● **Task requirements**
Pull out of the data below the stretch of lines bounded by the one containing "Image resolution: width=1295" and the one containing "Tap the alarm clock status icon", both bounds included, unchanged.

····················

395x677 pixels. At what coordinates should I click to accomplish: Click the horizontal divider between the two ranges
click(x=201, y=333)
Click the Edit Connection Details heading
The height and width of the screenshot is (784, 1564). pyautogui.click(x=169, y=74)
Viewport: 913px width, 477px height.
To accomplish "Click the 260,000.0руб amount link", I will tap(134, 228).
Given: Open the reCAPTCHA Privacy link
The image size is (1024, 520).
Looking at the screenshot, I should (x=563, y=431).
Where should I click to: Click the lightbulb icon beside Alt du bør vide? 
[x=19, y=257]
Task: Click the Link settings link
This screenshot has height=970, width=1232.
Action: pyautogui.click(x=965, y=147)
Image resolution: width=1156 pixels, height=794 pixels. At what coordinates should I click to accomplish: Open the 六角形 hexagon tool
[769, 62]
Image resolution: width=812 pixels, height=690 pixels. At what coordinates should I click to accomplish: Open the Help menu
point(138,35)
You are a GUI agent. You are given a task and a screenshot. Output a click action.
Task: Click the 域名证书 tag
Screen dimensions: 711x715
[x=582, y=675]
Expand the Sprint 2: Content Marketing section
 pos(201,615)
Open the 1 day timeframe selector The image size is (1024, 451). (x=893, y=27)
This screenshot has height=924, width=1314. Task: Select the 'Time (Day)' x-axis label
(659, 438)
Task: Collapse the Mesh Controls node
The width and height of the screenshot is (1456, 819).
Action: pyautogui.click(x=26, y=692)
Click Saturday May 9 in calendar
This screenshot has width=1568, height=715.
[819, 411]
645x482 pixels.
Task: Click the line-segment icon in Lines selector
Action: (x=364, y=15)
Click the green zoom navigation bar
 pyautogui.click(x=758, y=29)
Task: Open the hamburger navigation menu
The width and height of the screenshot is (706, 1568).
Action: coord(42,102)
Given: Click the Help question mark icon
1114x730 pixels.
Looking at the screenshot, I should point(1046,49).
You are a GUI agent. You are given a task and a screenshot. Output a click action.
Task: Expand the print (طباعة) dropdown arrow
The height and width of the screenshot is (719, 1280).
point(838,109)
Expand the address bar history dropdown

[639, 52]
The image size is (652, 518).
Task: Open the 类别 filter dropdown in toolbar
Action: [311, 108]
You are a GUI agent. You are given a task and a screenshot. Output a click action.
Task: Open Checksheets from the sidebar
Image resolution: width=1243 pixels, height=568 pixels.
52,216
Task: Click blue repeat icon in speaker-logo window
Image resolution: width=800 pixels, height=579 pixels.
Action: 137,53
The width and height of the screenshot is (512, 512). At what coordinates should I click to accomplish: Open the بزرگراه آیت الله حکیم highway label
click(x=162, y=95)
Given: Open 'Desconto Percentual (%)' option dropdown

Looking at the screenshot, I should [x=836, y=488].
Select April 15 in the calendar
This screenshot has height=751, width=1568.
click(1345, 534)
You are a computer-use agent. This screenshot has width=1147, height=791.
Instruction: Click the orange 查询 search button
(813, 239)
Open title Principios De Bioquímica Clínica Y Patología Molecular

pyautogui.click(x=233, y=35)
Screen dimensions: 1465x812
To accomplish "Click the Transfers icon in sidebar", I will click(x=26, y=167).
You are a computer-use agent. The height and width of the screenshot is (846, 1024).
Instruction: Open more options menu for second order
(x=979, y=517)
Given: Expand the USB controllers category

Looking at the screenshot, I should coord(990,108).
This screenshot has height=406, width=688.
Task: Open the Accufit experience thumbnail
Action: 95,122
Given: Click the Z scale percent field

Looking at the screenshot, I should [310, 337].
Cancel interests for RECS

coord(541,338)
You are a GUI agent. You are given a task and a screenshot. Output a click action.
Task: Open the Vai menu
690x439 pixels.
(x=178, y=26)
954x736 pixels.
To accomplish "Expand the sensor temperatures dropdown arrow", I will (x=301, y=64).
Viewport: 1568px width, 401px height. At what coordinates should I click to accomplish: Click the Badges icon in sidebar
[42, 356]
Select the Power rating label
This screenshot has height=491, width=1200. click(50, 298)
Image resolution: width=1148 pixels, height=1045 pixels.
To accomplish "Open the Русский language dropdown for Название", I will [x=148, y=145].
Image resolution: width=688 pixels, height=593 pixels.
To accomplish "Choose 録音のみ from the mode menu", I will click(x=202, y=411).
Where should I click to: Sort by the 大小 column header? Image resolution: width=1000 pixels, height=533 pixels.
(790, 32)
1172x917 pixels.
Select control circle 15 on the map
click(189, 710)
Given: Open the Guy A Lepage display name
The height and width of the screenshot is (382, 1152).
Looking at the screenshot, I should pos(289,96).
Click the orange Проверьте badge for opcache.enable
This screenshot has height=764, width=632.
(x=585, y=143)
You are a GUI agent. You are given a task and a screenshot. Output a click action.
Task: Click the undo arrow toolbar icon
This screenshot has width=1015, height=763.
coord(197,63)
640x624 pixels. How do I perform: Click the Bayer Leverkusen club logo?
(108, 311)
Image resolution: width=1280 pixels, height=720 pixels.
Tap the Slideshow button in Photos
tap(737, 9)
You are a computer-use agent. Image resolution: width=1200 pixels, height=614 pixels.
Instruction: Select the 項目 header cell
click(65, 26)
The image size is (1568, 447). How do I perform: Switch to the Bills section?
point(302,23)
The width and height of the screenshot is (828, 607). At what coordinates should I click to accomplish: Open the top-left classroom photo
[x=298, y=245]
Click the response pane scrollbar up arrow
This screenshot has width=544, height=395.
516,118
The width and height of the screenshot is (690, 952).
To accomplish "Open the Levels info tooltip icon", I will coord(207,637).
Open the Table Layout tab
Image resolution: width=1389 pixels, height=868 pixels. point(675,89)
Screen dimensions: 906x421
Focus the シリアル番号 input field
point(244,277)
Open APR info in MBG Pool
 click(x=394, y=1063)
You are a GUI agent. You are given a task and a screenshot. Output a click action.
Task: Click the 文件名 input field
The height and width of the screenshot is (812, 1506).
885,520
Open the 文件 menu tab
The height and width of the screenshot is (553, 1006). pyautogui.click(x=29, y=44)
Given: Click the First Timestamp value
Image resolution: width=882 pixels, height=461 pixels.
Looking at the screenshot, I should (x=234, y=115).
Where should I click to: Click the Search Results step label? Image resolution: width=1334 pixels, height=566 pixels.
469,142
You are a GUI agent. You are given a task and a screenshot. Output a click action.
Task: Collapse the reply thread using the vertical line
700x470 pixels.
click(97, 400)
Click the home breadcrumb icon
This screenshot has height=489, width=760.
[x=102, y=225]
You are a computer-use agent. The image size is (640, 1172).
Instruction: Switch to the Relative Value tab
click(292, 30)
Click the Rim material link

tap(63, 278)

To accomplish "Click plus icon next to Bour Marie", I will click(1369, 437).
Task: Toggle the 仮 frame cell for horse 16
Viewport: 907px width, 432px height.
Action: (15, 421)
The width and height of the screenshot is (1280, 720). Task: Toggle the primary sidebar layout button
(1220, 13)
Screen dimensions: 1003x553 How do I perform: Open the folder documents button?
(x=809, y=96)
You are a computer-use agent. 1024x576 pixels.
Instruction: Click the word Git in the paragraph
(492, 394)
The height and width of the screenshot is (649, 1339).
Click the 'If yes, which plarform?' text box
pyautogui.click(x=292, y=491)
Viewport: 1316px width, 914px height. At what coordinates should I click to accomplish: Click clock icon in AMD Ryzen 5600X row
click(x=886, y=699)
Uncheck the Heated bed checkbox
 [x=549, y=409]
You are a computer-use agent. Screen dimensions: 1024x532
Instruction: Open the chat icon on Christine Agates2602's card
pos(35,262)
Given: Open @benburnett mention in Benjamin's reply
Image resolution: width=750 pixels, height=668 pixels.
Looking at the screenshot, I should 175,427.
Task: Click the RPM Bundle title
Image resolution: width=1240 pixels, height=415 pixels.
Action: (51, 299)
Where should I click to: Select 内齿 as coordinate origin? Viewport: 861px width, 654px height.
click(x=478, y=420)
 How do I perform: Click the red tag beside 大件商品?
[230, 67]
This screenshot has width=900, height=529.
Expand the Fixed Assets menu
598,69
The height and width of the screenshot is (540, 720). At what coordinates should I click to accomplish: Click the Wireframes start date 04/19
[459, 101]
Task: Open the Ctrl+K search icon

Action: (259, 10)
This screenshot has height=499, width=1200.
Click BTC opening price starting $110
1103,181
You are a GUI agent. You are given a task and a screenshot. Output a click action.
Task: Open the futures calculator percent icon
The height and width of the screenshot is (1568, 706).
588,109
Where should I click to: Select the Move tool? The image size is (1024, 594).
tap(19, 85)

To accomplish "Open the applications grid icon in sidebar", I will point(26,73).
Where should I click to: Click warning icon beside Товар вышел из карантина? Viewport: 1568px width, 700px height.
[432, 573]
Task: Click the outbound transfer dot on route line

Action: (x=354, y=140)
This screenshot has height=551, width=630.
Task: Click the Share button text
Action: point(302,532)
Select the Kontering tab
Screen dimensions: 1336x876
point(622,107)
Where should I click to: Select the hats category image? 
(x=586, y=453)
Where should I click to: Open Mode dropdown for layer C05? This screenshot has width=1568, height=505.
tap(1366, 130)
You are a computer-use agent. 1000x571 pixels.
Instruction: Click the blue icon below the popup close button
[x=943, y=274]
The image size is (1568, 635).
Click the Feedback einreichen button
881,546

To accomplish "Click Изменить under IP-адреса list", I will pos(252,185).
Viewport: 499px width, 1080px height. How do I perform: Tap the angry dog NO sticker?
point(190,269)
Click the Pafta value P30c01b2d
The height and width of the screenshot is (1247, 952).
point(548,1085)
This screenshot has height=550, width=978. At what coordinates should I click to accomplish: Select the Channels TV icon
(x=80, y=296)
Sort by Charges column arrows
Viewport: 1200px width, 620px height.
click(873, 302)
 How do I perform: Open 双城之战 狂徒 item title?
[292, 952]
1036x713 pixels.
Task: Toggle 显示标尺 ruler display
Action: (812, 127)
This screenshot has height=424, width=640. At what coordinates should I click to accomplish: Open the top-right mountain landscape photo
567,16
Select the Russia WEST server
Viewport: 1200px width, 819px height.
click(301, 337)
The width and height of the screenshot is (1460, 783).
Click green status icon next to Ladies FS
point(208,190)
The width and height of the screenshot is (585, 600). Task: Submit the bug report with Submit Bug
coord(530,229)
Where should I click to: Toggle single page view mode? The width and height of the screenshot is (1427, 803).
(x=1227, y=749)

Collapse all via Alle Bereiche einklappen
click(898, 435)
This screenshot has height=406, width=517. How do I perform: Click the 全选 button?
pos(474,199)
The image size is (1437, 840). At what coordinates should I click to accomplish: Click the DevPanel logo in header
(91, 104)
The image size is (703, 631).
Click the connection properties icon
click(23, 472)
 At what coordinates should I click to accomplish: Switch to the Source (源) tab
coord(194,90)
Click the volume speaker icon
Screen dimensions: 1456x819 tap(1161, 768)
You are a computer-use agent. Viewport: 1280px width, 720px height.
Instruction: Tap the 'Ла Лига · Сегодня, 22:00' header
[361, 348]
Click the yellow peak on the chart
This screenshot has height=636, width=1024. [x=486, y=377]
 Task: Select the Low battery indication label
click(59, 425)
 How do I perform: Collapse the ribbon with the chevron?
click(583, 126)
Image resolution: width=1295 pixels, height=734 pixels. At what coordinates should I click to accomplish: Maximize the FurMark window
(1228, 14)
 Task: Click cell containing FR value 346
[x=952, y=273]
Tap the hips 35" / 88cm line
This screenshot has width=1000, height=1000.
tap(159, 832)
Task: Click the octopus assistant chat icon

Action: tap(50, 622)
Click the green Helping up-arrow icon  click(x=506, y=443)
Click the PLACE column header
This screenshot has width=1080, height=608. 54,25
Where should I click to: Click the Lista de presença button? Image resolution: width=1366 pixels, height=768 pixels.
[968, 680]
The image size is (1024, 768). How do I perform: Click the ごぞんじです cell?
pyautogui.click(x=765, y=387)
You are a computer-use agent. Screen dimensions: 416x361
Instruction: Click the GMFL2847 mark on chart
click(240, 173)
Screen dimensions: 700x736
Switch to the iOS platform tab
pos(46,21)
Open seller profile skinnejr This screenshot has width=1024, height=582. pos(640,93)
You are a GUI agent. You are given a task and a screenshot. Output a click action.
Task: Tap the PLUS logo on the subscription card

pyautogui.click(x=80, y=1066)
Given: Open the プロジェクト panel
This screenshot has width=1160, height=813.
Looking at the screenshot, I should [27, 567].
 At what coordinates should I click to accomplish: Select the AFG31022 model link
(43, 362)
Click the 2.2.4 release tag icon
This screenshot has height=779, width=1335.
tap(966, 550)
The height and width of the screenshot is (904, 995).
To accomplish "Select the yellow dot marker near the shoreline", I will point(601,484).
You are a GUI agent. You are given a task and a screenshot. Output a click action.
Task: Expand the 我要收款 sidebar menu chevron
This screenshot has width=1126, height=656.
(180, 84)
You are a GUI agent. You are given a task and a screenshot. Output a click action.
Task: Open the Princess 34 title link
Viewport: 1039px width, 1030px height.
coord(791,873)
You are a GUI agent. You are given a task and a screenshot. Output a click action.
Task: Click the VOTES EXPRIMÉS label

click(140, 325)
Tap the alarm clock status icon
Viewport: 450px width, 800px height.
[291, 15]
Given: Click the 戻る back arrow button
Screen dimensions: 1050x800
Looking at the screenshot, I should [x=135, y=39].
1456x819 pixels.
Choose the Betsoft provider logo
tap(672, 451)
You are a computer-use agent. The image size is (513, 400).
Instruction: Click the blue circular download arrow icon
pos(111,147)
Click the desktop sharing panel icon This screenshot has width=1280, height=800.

····················

● **Answer to the exercise**
Image resolution: width=1295 pixels, height=734 pixels. At what coordinates should I click to accomplish: Maximize the FurMark window
(1228, 14)
 Task: Click cell containing FR value 346
[x=952, y=273]
Tap the hips 35" / 88cm line
This screenshot has width=1000, height=1000.
tap(159, 832)
Task: Click the octopus assistant chat icon

Action: tap(50, 622)
Click the green Helping up-arrow icon  click(x=506, y=443)
Click the PLACE column header
This screenshot has width=1080, height=608. 54,25
Where should I click to: Click the Lista de presença button? Image resolution: width=1366 pixels, height=768 pixels.
[968, 680]
The image size is (1024, 768). How do I perform: Click the ごぞんじです cell?
pyautogui.click(x=765, y=387)
You are a computer-use agent. Screen dimensions: 416x361
Instruction: Click the GMFL2847 mark on chart
click(240, 173)
Screen dimensions: 700x736
Switch to the iOS platform tab
pos(46,21)
Open seller profile skinnejr This screenshot has width=1024, height=582. pos(640,93)
You are a GUI agent. You are given a task and a screenshot. Output a click action.
Task: Tap the PLUS logo on the subscription card

pyautogui.click(x=80, y=1066)
Given: Open the プロジェクト panel
This screenshot has width=1160, height=813.
Looking at the screenshot, I should [27, 567].
 At what coordinates should I click to accomplish: Select the AFG31022 model link
(43, 362)
Click the 2.2.4 release tag icon
This screenshot has height=779, width=1335.
tap(966, 550)
The height and width of the screenshot is (904, 995).
To accomplish "Select the yellow dot marker near the shoreline", I will point(601,484).
You are a GUI agent. You are given a task and a screenshot. Output a click action.
Task: Expand the 我要收款 sidebar menu chevron
This screenshot has width=1126, height=656.
(180, 84)
You are a GUI agent. You are given a task and a screenshot. Output a click action.
Task: Open the Princess 34 title link
Viewport: 1039px width, 1030px height.
coord(791,873)
You are a GUI agent. You are given a task and a screenshot. Output a click action.
Task: Click the VOTES EXPRIMÉS label

click(140, 325)
Tap the alarm clock status icon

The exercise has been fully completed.